G4String GetParticleName() particle name
G4double GetPDGMass() mass
G4double GetPDGWidth() decay width
G4double GetPDGCharge() electric charge
G4double GetPDGSpin() spin
G4int GetPDGiParity() parity (0:not defined)
G4int GetPDGiConjugation() charge conjugation (0:not defined)
G4double GetPDGIsospin() iso-spin
G4double GetPDGIsospin3() 3rd-component of iso-spin
G4int GetPDGiGParity() G-parity (0:not defined)
G4String GetParticleType() particle type
G4String GetParticleSubType() particle sub-type
G4int GetLeptonNumber() lepton number
G4int GetBaryonNumber() baryon number
G4int GetPDGEncoding() particle encoding number by PDG
G4int GetAntiPDGEncoding() encoding for anti-particle of this particle
Table 5.3.1
Methods to get particle properties.

Table 5.3.2 shows the methods of G4ParticleDefinition for getting information about decay modes and the life time of the particle.

G4bool GetPDGStable() stable flag
G4double GetPDGLifeTime() life time
G4DecayTable* GetDecayTable() decay table
Table 5.3.2
Methods to get particle decay modes and life time.

Users can modify these properties, though the other properties listed above can not be change without rebuilding the libraries.

G4ParticleDefinition provides methods for setting and/or getting cut off values, as shown in Table 5.3.3.

However, these methods only provide the functionality to set and get values. Calculation of energy cut-off values from a cut-off value in range is implemented in the G4ParticleWithCuts class, as described below.

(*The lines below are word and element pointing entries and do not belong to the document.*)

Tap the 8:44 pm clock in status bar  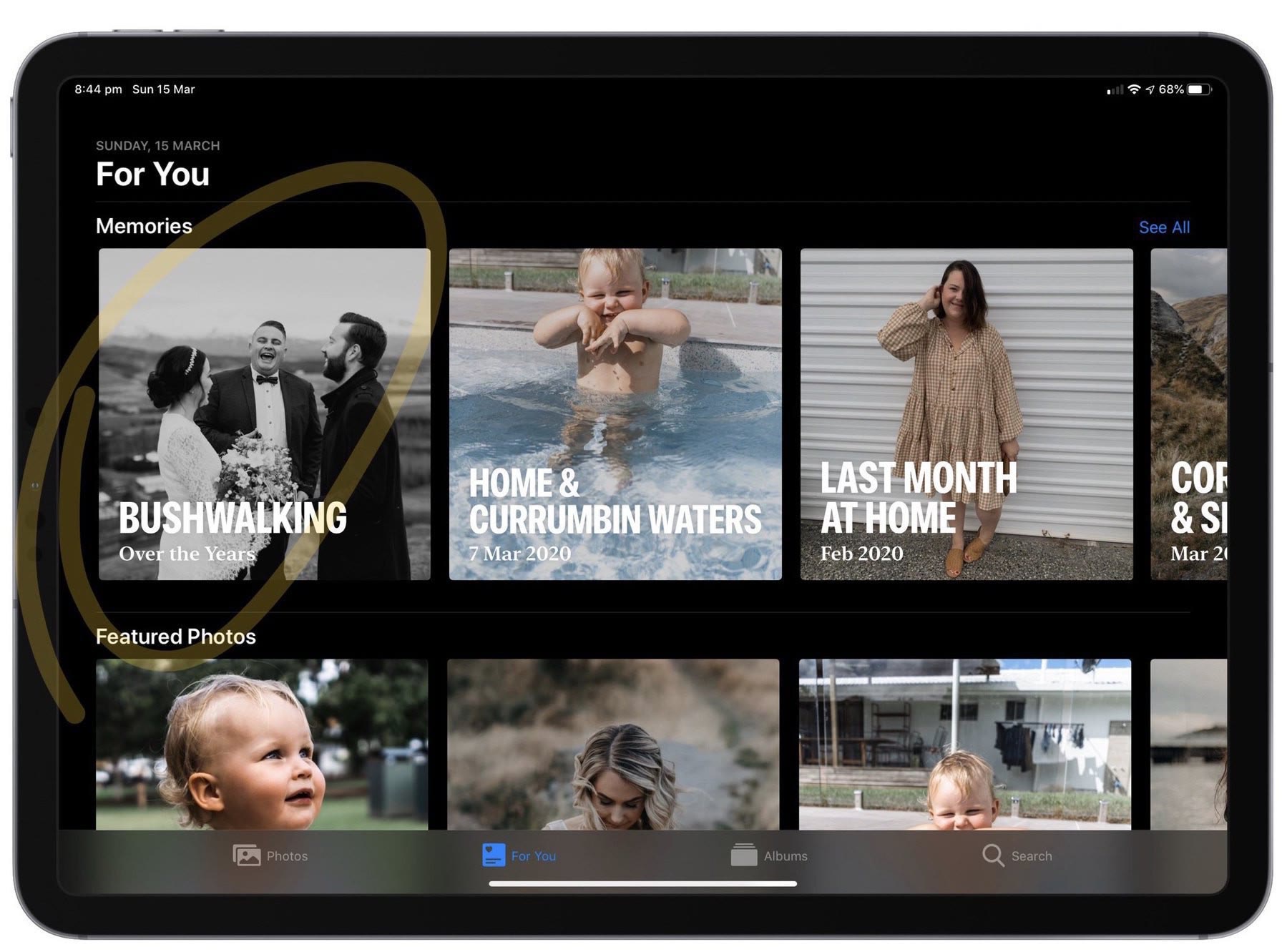click(98, 89)
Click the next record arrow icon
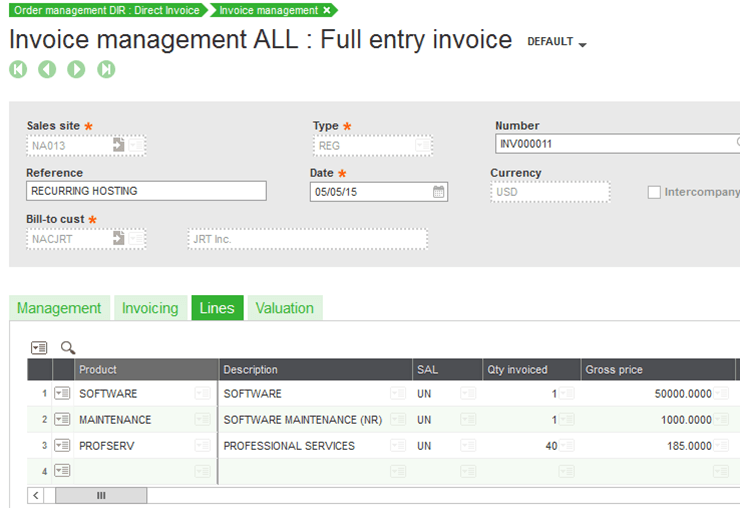Viewport: 741px width, 508px height. pos(76,69)
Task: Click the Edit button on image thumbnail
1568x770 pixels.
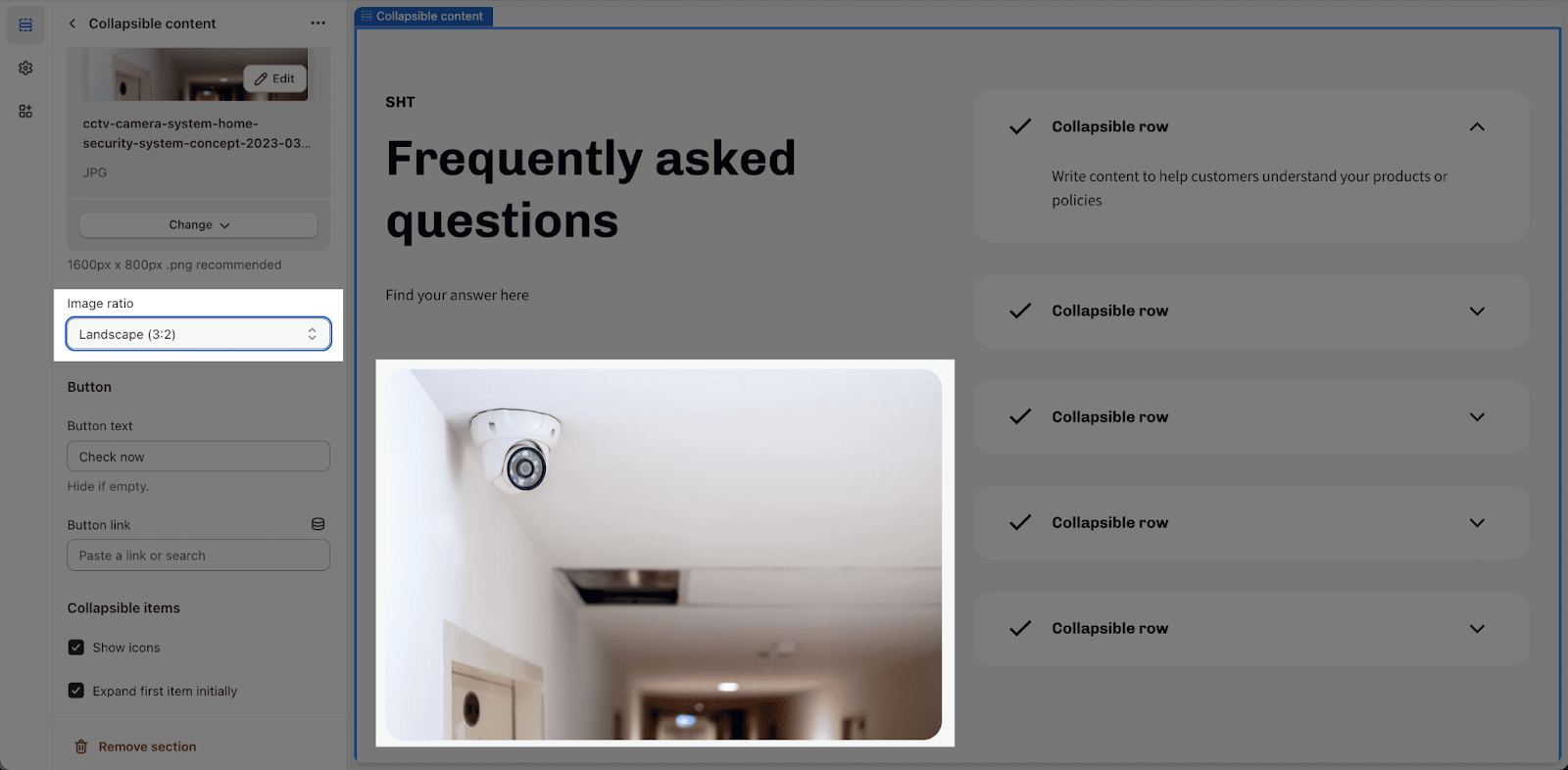Action: tap(274, 78)
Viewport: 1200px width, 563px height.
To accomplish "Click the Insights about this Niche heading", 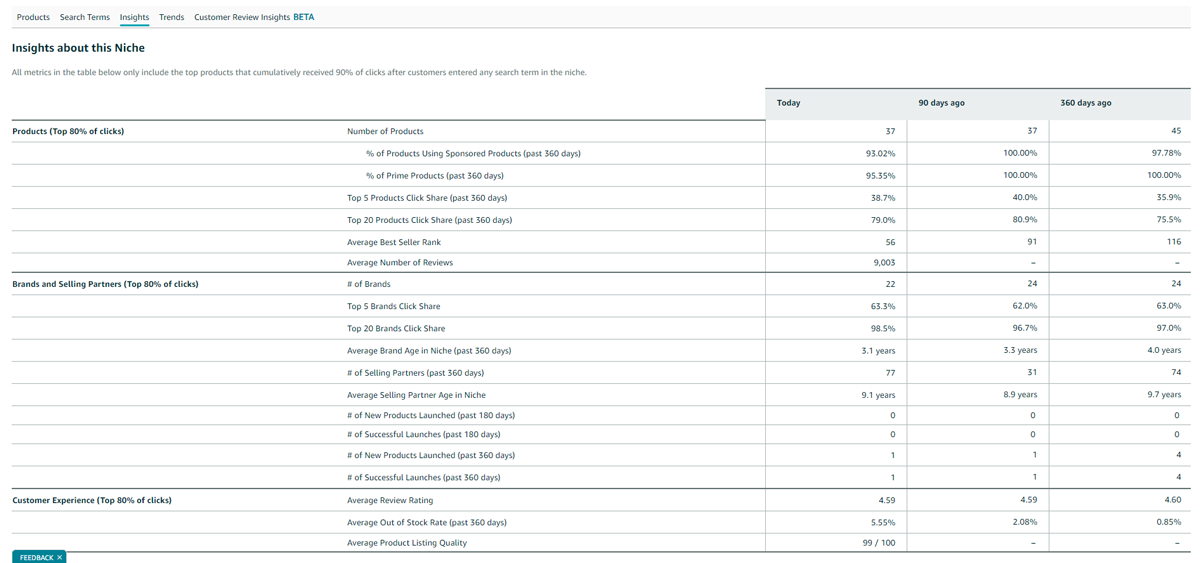I will coord(78,48).

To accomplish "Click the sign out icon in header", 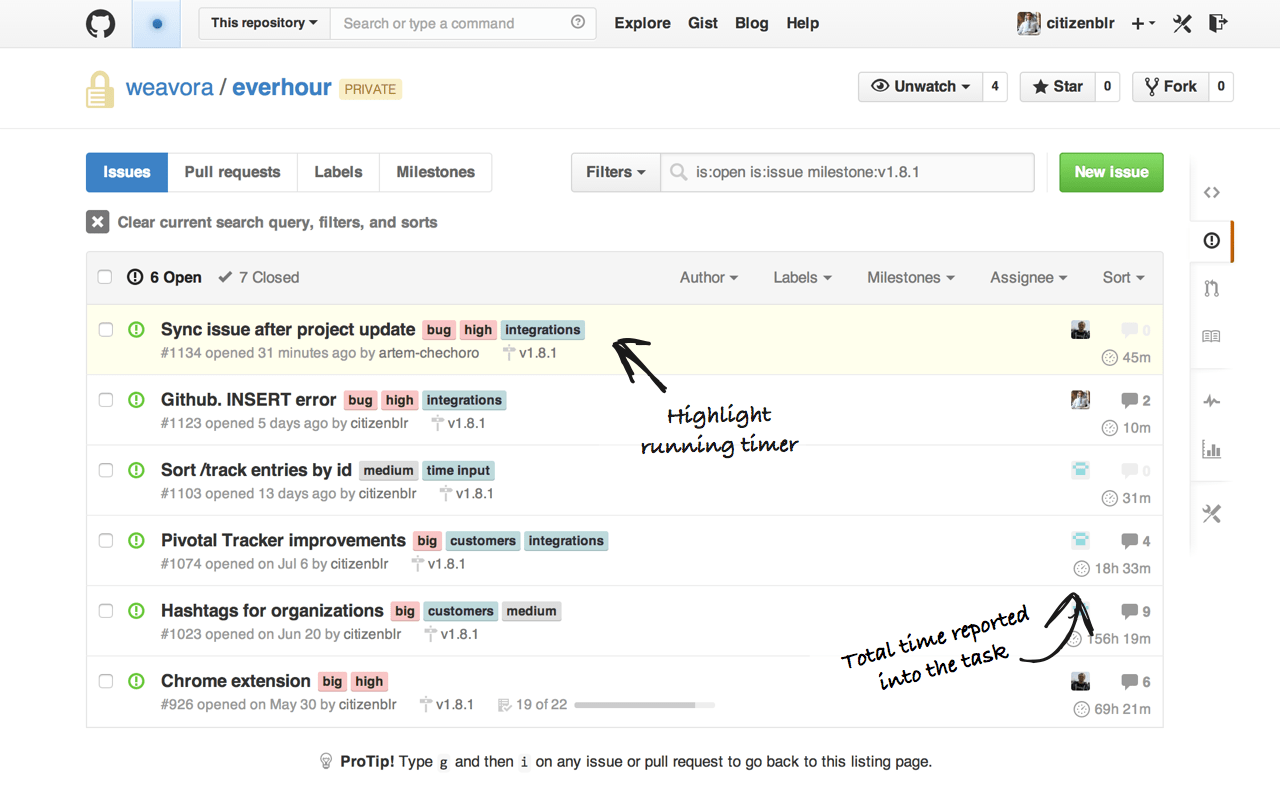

In addition, each particle has its own G4ProcessManger object that manages a list of processes applicable to the particle.


5.3.3 Dynamic particle

The G4DynamicParticle class has kinematics information for the particle and is used for describing the dynamics of physics processes. The properties in G4DynamicParticle are listed in Table 5.3.4.

G4double theDynamicalMass dynamical mass
G4ThreeVector theMomentumDirection normalized momentum vector
G4ParticleDefinition* theParticleDefinition definition of particle
G4ThreeVector thePolarization polarization vector
G4double theKineticEnergy kinetic energy
G4double theProperTime proper time
G4ElectronOccupancy* theElectronOccupancy electron orbits for ions
Table 5.3.4
Methods to set/get cut off values.

Here, the dynamical mass is defined as the mass for the dynamic particle. For most cases, it is same as the mass defined in G4ParticleDefinition class ( i.e. mass value given by GetPDGMass() method). However, there are two exceptions.

Resonace particles have large mass width and the total energy of decay products at the center of mass system can be different event by event.

As for ions, G4ParticleDefintion defines a nucleus and G4DynamicParticle defines an atom. G4ElectronOccupancy describes state of orbital electrons. So, the dynaimc mass can be different from the PDG mass by the mass of electrons (and their binding energy).

Decay products of heavy flavor particles are given in many event generators. In such cases, G4VPrimaryGenerator sets this information in *thePreAssignedDecayProducts. In addition, decay time of the particle can be set arbitrarily time by using PreAssignedDecayProperTime.